Like Other Girls by Claire Hennessy

Lauren attends St Agnes's a posh girls school her mum is the head teacher of which causes issue for her as home issues get dragged into school later in the book.

Her old best friend Steph is transgender becoming Evan and through flashbacks to the past and events between herself and Steph show us a whole new side to their relationship as more than friends.

Lauren herself is a cis girl and is a member of a local LGBTQIA group where she makes good friends with Ellie and Steph also used to attend their meet ups until things became awkward between the pair.

In the book we early on see reckless sex and heavy drinking mentioned as she falls in with boyfriend Justin and his friends whom are scum in the language they use about Lauren. Justin is a flake of a boyfriend and coldly cuts her out of his life as she desperately tries to contact him as she suddenly realises she's late and now pregnant.

We see her battle with abortion and where to get one as she lives in Ireland and soon outs a clinic to a newspaper whom blast the story. She also flees to England to seek an abortion over there as her only resort which sees her use devius ways to afford it.

All this time though, she keeps it to herself and confides in no one and starts drinking more and more until she attends therapy and finally opens up to how she truly feels about everything that's happened in her life.

In the upcoming school musical she has to play a man singer which angers her as she watches the other girls get better roles she wished for but she turns the situation around after confiding  in her friends about the newspaper story on abortion not being fair was through her and so the play becomes her own.

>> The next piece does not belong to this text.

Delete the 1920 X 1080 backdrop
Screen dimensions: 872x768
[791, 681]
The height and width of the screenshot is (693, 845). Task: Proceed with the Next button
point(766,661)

This was a hard novel to get into but eventually it picked up after about one hundred pages and more drama was thrown in from the abortion perspective. While a good book with that storyline, I did wish for more with her friends and their love lives as mostly it seemed confusing to keep up and would've preferred it to be a little easier to follow who was what and  with who. I do commend it as a good novel about LGBTQIA issues but for me I need  to possibly read up on the more newer types of sexuality to appreciate it more, the abortion side was well played out as it's real life events still as people fight for abortion to be legal in Ireland and so is doing well raising further awareness in the future generations.